One day at Princeton I was sitting in the lounge and overheard some mathematicians talking about the series for e^x, which is 1 + x + x^2/2! + x^3/3! Each term you get by multiplying the preceding term by x and dividing by the next number. For example, to get the next term after x^4/4! you multiply that term by x and divide by 5. It’s very simple.

When I was a kid I was excited by series, and had played with this thing. I had computed e using that series, and had seen how quickly the new terms became very small.

I mumbled something about how it was easy to calculate e to any power using that series (you just substitute the power for x).

“Oh yeah?” they said. “Well, then what’s e to the 3.3?” said some joker—I think it was Tukey.

I say, “That’s easy.

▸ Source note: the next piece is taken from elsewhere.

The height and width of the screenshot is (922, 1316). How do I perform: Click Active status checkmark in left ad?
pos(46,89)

It’s 27.11.”

Tukey knows it isn’t so easy to compute all that in your head. “Hey! How’d you do that?”

Another guy says, “You know Feynman, he’s just faking it. It’s not really right.”

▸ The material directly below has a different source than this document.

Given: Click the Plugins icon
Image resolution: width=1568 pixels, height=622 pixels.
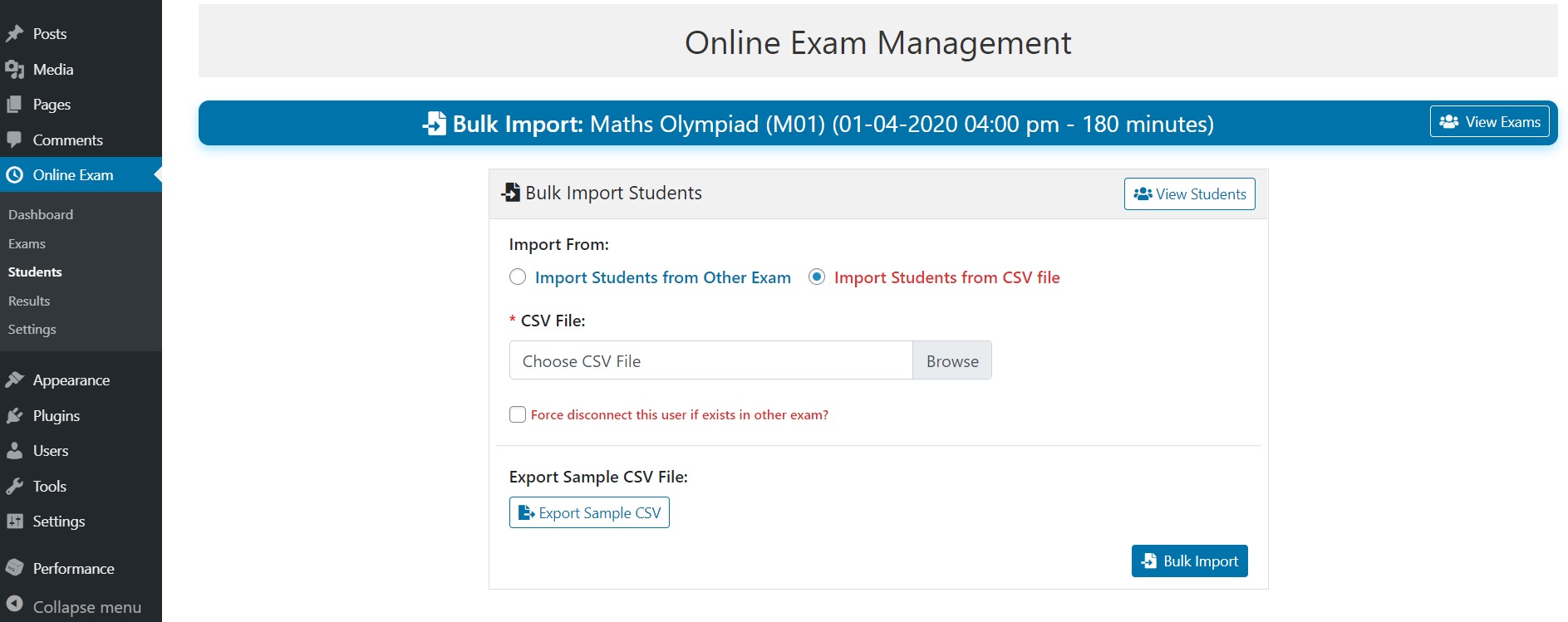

They go to get a table, and while they’re doing that, I put on a few more figures.: “27.1126,” I say.

They find it in the table. “It’s right! But how’d you do it!”

“I just summed the series.”

“Nobody can sum the series that fast. You must just happen to know that one. How about e to the 3?”

“Look,” I say. “It’s hard work! Only one a day!”

“Hah! It’s a fake!” they say, happily.

“All right,” I say, “It’s 20.085.”

They look in the book as I put a few more figures on. They’re all excited now, because I got another one right.

Here are these great mathematicians of the day, puzzled at how I can compute e to any power! One of them says, “He just can’t be substituting and summing—it’s too hard. There’s some trick. You couldn’t do just any old number like e to the 1.4.”

I say, “It’s hard work, but for you, OK. It’s 4.05.”

As they’re looking it up, I put on a few more digits and say, “And that’s the last one for the day!” and walk out.

What happened was this: I happened to know three numbers—the logarithm of 10 to the base e (needed to convert numbers from base 10 to base e), which is 2.3026 (so I knew that e to the 2.3 is very close to 10), and because of radioactivity (mean-life and half-life), I knew the log of 2 to the base e, which is.69315 (so I also knew that e to the.7 is nearly equal to 2). I also knew e (to the 1), which is 2. 71828.

The first number they gave me was e to the 3.3, which is e to the 2.3—ten—times e, or 27.18. While they were sweating about how I was doing it, I was correcting for the extra.0026—2.3026 is a little high.

I knew I couldn’t do another one; that was sheer luck. But then the guy said e to the 3: that’s e to the 2.3 times e to the.7, or ten times two. So I knew it was 20. something, and while they were worrying how I did it, I adjusted for the .693.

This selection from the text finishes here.